The para template just outputs its
content, but follows it with a linebreak, using the
hexadecimal character code x0A.
The ulink template outputs its content
but follows it with a footnote using the
\url command to output the value of
the url attribute.
The emphasis template surrounds its
content with \emph{ and
}.
If you run this through
Saxon, which is an
XSLT processor, you can output a LATEX
file which you can typeset (see Figure 8.4 below).
$ java -jar saxon-he-10.3.jar -o para.ltx para.dbk para.xsl
$ xelatex para.ltx
This is XeTeX, Version 3.14159265-2.6-0.999991 (TeX Live
2019/Debian) (preloaded format=xelatex) \write18 enabled.
entering extended mode
LaTeX2e <2020-02-02> patch level 2
L3 programming layer <2020-02-14>
(./para.tex
(/usr/share/texlive/texmf-dist/tex/latex/base/article.cls
Document Class: article 2019/12/20 v1.4l
Standard LaTeX document class
(/usr/share/texlive/texmf-dist/tex/latex/base/size11.clo))
(/home/peter/texmf/tex/latex/geometry/geometry.sty
(/usr/share/texlive/texmf-dist/tex/latex/graphics/keyval.sty)
(/usr/share/texlive/texmf-dist/tex/generic/iftex/ifpdf.sty
(/usr/share/texlive/texmf-dist/tex/generic/iftex/iftex.sty))
(/usr/share/texlive/texmf-dist/tex/generic/iftex/ifvtex.sty)
(/usr/share/texlive/texmf-dist/tex/generic/iftex/ifxetex.sty)
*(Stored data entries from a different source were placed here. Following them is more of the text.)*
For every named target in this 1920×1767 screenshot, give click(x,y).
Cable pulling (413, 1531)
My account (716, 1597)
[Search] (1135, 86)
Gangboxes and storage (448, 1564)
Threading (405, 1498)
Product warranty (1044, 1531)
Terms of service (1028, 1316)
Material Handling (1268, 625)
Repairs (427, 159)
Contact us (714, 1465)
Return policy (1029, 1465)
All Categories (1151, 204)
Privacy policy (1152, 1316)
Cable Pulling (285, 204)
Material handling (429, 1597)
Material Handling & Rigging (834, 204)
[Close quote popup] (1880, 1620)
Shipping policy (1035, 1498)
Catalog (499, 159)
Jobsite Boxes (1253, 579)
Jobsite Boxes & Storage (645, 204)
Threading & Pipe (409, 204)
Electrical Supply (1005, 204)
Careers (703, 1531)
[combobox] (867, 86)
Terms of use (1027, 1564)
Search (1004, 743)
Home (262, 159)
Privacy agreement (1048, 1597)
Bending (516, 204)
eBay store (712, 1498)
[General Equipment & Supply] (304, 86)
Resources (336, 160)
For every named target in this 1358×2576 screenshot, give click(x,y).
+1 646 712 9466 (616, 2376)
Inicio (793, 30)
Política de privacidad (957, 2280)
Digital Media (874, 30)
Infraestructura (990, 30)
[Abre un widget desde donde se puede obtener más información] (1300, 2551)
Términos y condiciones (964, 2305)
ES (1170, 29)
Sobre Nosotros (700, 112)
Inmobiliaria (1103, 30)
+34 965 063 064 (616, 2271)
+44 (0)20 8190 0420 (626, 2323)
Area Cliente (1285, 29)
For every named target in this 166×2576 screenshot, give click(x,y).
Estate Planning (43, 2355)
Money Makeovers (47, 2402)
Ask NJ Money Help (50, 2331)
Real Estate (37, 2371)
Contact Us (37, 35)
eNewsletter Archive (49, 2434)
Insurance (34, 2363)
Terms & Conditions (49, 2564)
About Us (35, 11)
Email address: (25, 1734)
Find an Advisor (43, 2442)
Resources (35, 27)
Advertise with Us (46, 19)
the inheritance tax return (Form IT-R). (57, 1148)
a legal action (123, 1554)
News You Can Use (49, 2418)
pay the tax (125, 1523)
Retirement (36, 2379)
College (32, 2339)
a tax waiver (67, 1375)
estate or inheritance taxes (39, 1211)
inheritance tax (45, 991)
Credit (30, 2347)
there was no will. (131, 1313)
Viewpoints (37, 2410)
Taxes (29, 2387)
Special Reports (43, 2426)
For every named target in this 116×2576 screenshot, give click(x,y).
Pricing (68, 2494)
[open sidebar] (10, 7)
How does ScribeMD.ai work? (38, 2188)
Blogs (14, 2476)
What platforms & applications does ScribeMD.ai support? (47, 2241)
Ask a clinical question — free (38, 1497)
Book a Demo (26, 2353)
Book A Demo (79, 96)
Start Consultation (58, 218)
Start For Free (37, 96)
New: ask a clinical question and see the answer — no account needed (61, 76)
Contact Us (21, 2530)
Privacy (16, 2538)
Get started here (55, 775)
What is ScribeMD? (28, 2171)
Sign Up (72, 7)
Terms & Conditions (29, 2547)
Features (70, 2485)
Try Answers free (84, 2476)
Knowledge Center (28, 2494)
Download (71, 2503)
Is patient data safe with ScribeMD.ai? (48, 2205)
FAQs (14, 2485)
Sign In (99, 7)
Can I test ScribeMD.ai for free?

(/home/peter/texmf/tex/latex/geometry/geometry.cfg))
(/usr/share/texlive/texmf-dist/tex/latex/base/textcomp.sty)
(/usr/share/texlive/texmf-dist/tex/latex/l3backend/l3backend-xdvipdfmx.def)
(./para.aux)
(/usr/share/texlive/texmf-dist/tex/latex/base/ts1cmr.fd)
*geometry* driver: auto-detecting
*geometry* detected driver: xetex
[1] (./para.aux) )
Output written on para.pdf (1 page).
Transcript written on para.log.
$
Figure 8.4: The typeset paragraph and its generated source
code
\documentclass{article}\usepackage{url}\begin{document}
You can of course buy and install a fully-fledged commercial XML
editor with XSLT support, and run this application within it. However,
this is beyond the reach of many users, so to do this unaided you just
need to install three pieces of software:
\emph{Java}\footnote{\url{http://java.sun.com/j2se/1.4.2/download.html}},
\emph{Saxon}\footnote{\url{http://saxon.sourceforge.net}}, and the
DocBook 4.2
DTD\footnote{\url{http://www.docbook.org/xml/4.2/index.html}} (links
are correct at the time of writing). None of these has a graphical
interface: they are run from the command-line in the same way as is
possible with \LaTeX.
\end{document}
This is a relatively trivial example, but it serves to
show that it’s not hard to output LATEX from
XML — this document is produced in
exactly this way.